[Saved data entries]
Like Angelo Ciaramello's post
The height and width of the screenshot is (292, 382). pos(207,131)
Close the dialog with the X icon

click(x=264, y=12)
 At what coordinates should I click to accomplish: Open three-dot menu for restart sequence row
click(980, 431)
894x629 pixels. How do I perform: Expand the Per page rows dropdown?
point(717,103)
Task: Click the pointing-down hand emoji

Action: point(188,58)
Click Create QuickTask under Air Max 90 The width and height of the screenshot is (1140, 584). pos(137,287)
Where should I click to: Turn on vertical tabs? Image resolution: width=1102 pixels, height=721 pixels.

## Exercise prompt
Reproduce the material word for word, starting at the line that contains "Task: Click the pointing-down hand emoji" and continuing through its last line.

## Task output
Task: Click the pointing-down hand emoji

Action: point(188,58)
Click Create QuickTask under Air Max 90 The width and height of the screenshot is (1140, 584). pos(137,287)
Where should I click to: Turn on vertical tabs? Image resolution: width=1102 pixels, height=721 pixels.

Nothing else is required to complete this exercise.